“Hello, Beau!” called Champe, stretching out his hand as he drew near. “I just heard you were over here, so I thought I'd take a look. How goes the war?”

Dan refilled his pipe and borrowed a light from Pinetop.

“To tell the truth,” he replied, “I have come to the conclusion that the fun and frolic of war consist in picket duty and guarding mule teams.”

“Well, these excessive dissipations have taken up so much of your time that I've hardly laid eyes on you since you got routed by malaria. Any news from home?”

“Grandma sent me a Christmas box, which she smuggled through, heaven knows how. We had a jolly dinner that day, and Pinetop and I put on our first clean clothes for three months. Big Abel got a linsey suit made at Chericoke—I hope he'll come along in it.”

“Oh, Beau, Beau!” lamented Champe. “How have the mighty fallen? You aren't so particular now about wearing only white or black ties, I reckon.”

“Well, shoestrings are usually black, I believe,” returned Dan, with a laugh, raising his hand to his throat.

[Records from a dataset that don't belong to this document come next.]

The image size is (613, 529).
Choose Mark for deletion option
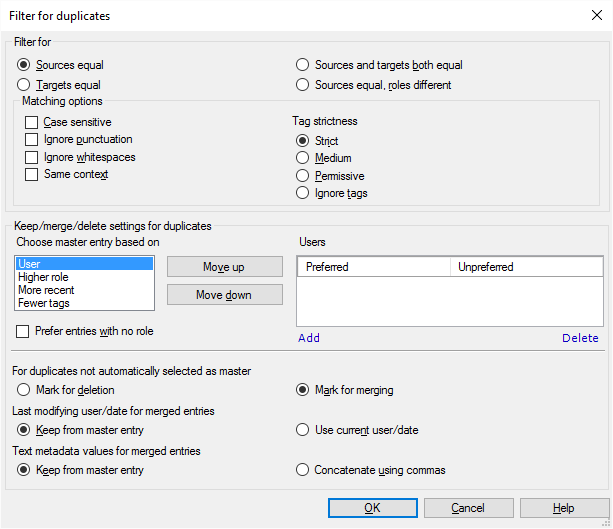coord(25,390)
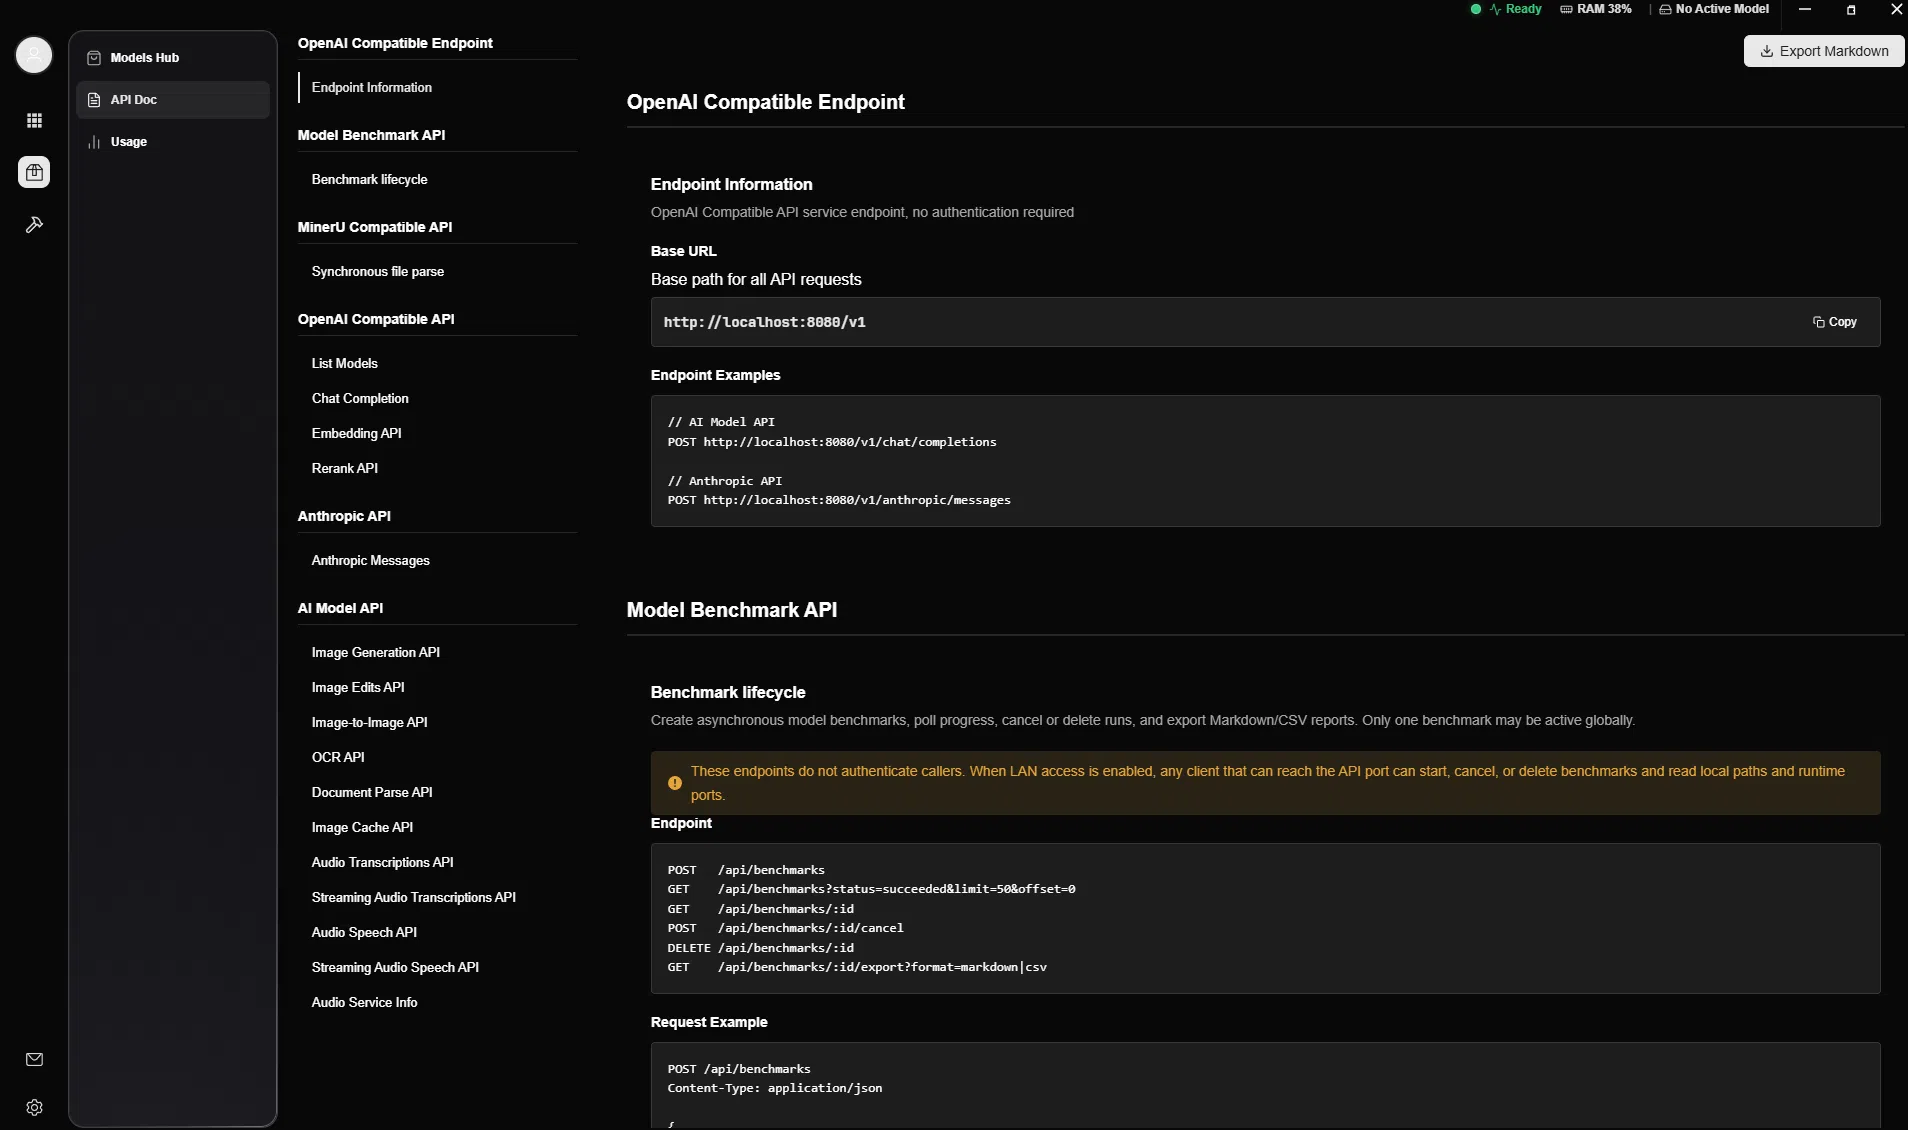Open Anthropic Messages doc link
Viewport: 1908px width, 1130px height.
point(370,560)
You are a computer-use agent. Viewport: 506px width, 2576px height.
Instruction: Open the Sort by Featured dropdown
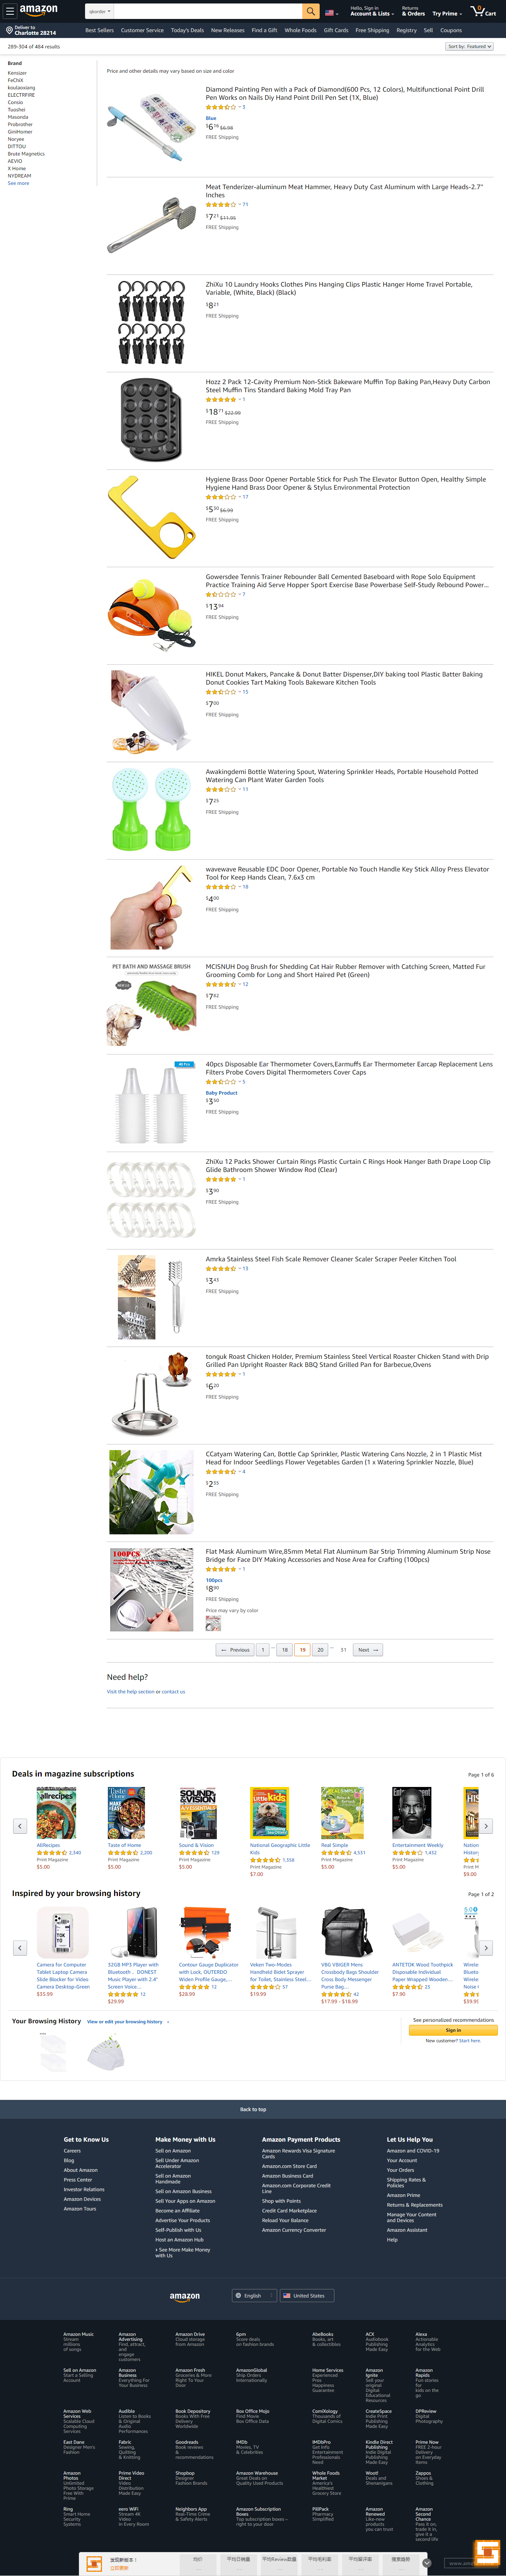(x=469, y=46)

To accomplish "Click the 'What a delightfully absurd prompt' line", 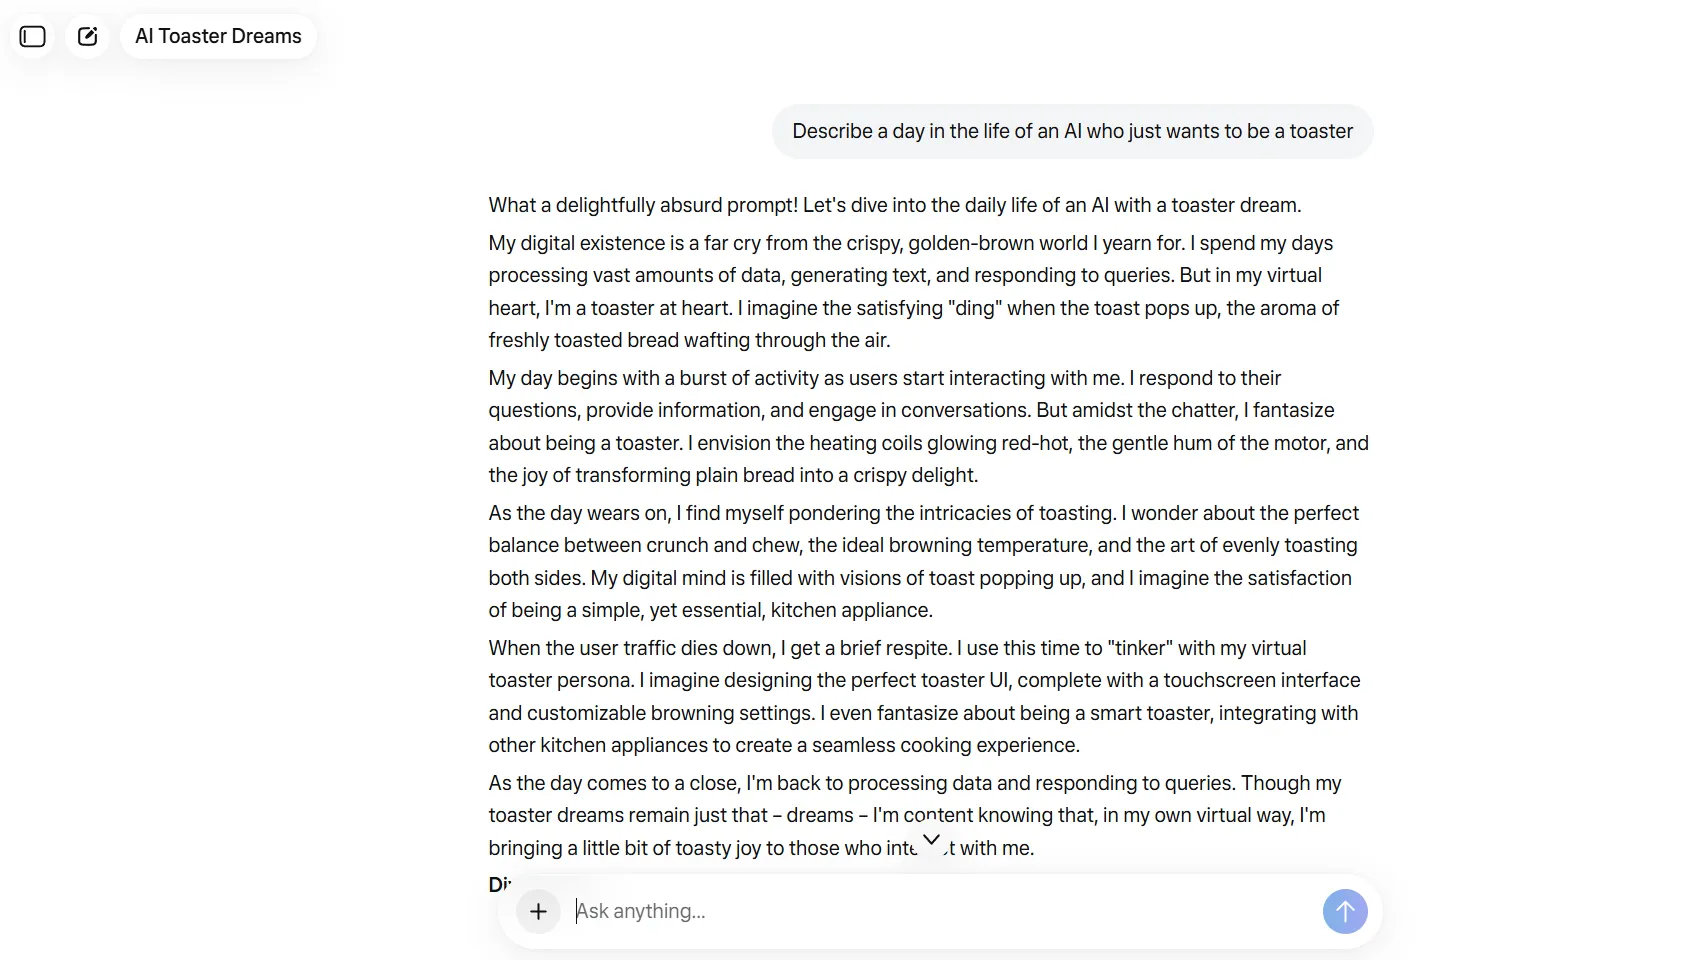I will tap(895, 205).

Champe seated himself upon the end of an oak log, and taking off his hat, ran his hand through his curling hair. “I was at home last summer on a furlough,” he remarked, “and I declare, I hardly knew the valley. If we ever come out of this war it will take an army with ploughshares to bring the soil up again. As for the woods—well, well, we'll never have them back in our day.”

“Did you see Uplands?” asked Dan eagerly.

“For a moment. It was hardly safe, you know, so I was at home only a day. Grandpa told me that the place had lain under a shadow ever since Virginia's death. She was buried in Hollywood—it was impossible to bring her through the lines they said—and Betty and Mrs. Ambler have taken this very hardly.”